### Text excerpt
---
Another example, as described in the introduction, is the compound of five cubes inscribed in a common dodecahedron. One important Platonic relationship is that a cube can be inscribed in a dodecahedron. There are five different positions for the cube within that dodecahedron; superimposing all five gives the compound. Their intersection is a rhombic triacontahedron.
From the above two ideas, we know a tetrahedron can be inscribed in a cube two ways, and the cube, in turn, can be placed five times in a dodecahedron. This suggests inscribing tetrahedra in a dodecahedron. If we replace each of the five cubes inscribed in a dodecahedron with the two tetrahedra of its stella octangula, we get a compound of ten tetrahedra inscribed in a dodecahedron.
If instead we properly choose just one tetrahedron from each cube, we get a compound of five tetrahedra inscribed in a dodecahedron. This is not a mirror-symmetric object, so it has an enantiomorph which you can see by looking at your screen in a mirror. Here is the same five tetrahedra in five different colors.
Exercise: Before exploring inside, imagine what the intersection of the five tetrahedra is.
Answer: It looks like this,
where I have colored the faces according to the five colors of the five
Another important compound is formed by taking the dual of the compound of five cubes in a dodecahedron. The dual to one cube inscribed in a dodecahedron is one octahedron circumscribed around an icosahedron. In the original, we have eight of the dodecahedron's vertices selected as the cube's vertices. So in the dual, we have eight of the icosahedron's faces centered in the octahedron's faces. Repeating this dual construction for the five possible ways that a cube can be inscribed in a common dodecahedron gives a compound of five octahedra surrounding a common icosahedron. Here is the same thing in five colors, which emphasizes the individual octahedra. By duality, because the compound of five cubes has the same face planes as the rhombic triacontahedron, the compound of five octahedra has the same 30 vertices as the icosidodecahedron.
---
### Stored rows
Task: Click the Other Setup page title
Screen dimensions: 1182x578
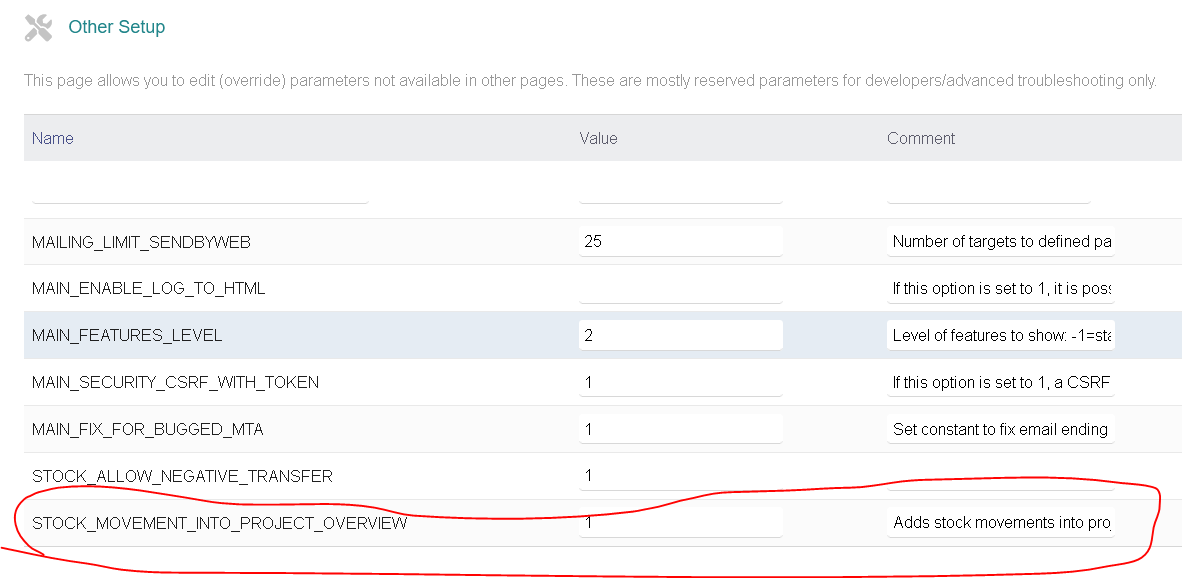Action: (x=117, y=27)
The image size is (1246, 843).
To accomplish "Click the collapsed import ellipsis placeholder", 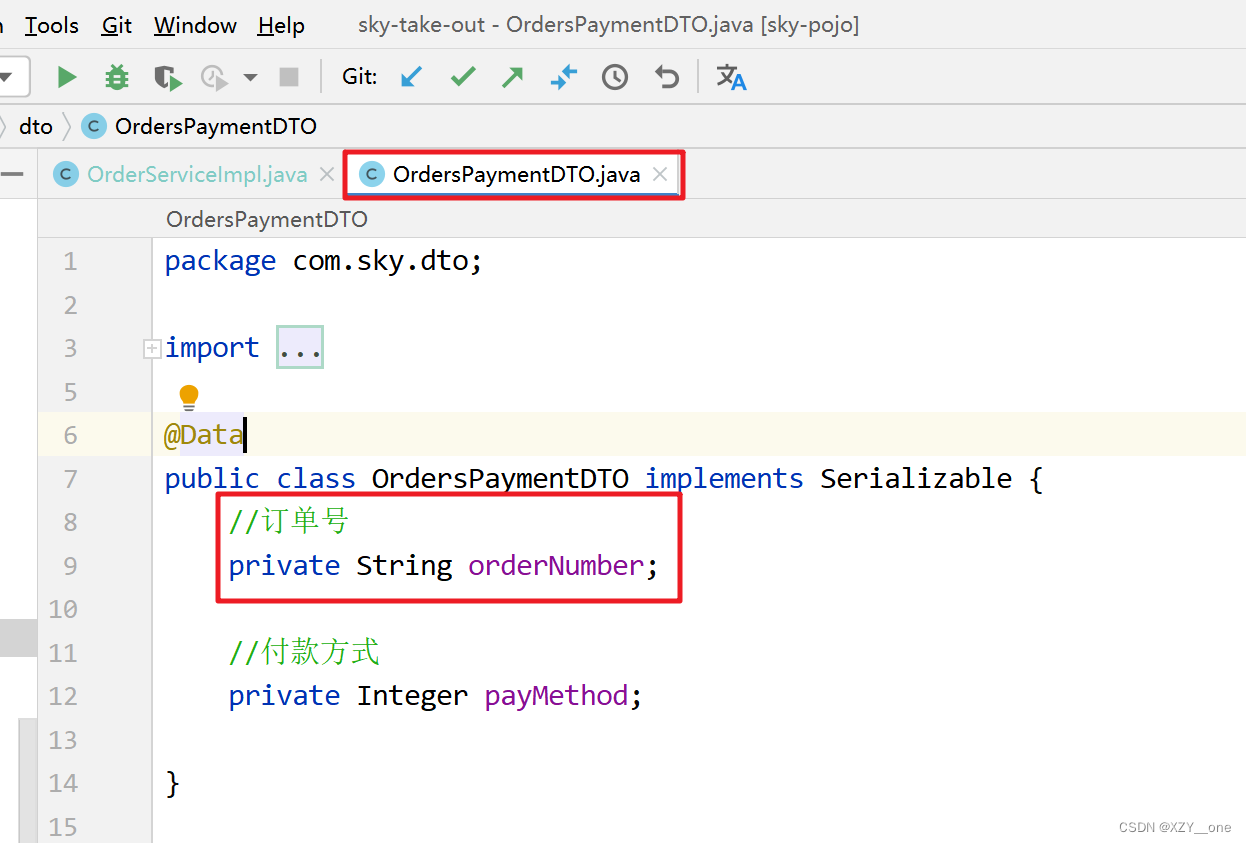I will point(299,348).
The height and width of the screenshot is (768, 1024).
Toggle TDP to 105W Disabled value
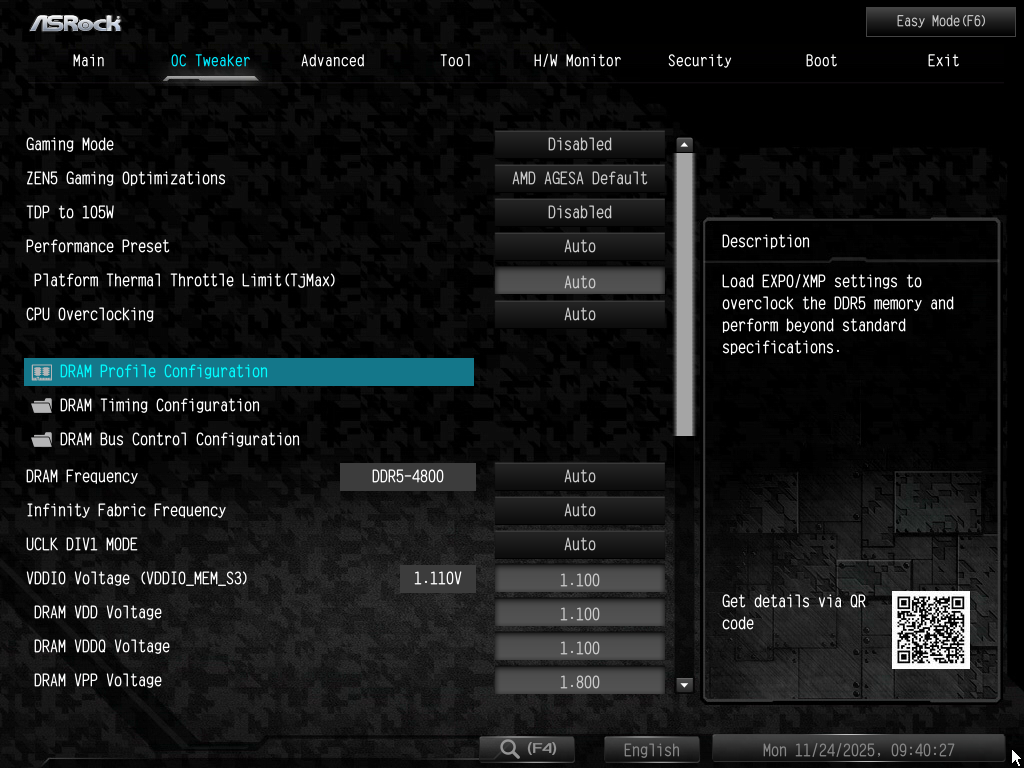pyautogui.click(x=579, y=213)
---
### Task requirements
**a.** Copy the passage on polyhedral compounds word for word, starting with "Another example, as" and going on through "a rhombic triacontahedron.".
**b.** List every compound that the passage on polyhedral compounds names with the phrase "compound of".
**c.** Continue the passage on polyhedral compounds from its final sentence onward.
The records bear no relation to the passage on polyhedral compounds.

### Expected answers
**a.**
Another example, as described in the introduction, is the compound of five cubes inscribed in a common dodecahedron. One important Platonic relationship is that a cube can be inscribed in a dodecahedron. There are five different positions for the cube within that dodecahedron; superimposing all five gives the compound. Their intersection is a rhombic triacontahedron.

**b.**
- compound of five cubes
- compound of ten tetrahedra
- compound of five tetrahedra
- compound of five octahedra

**c.**
A second method of deriving this compound is to start with a model of one octahedron inscribed in a dodecahedron and realize that there are five different ways of placing it there. (The octahedron touches six of the thirty dodecahedron edges; there are five ways to choose which six.) Superimposing all five gives the compound. Perhaps this derivation is more direct, but the previous method makes clear that the interior of this compound is an icosahedron.
As a third derivation, start with the compound of five tetrahedra in a dodecahedron, shown above. Then recall that the midpoints of a tetrahedron's edges define an octahedron's vertices, and replace the five tetrahedra with their inner octahedra.
Exercise: In the compound of five octahedra, won't there be 40=5*8 faces for the interior? So how could the interior be an icosahedron, which we know has only 20 faces ?
Taking the dual to the above gives the compound of two icosahedra. An alternate method of deriving it is to begin with the icosahedron inscribed in an octahedron and realize that a second icosahedron can be inscribed in the same octahedron. Note that eight pairs of icosahedra faces are coplanar (at the faces of the octahedron), dual to the fact that eight pairs of dodecahedra vertices were coincident (at the cube's vertices).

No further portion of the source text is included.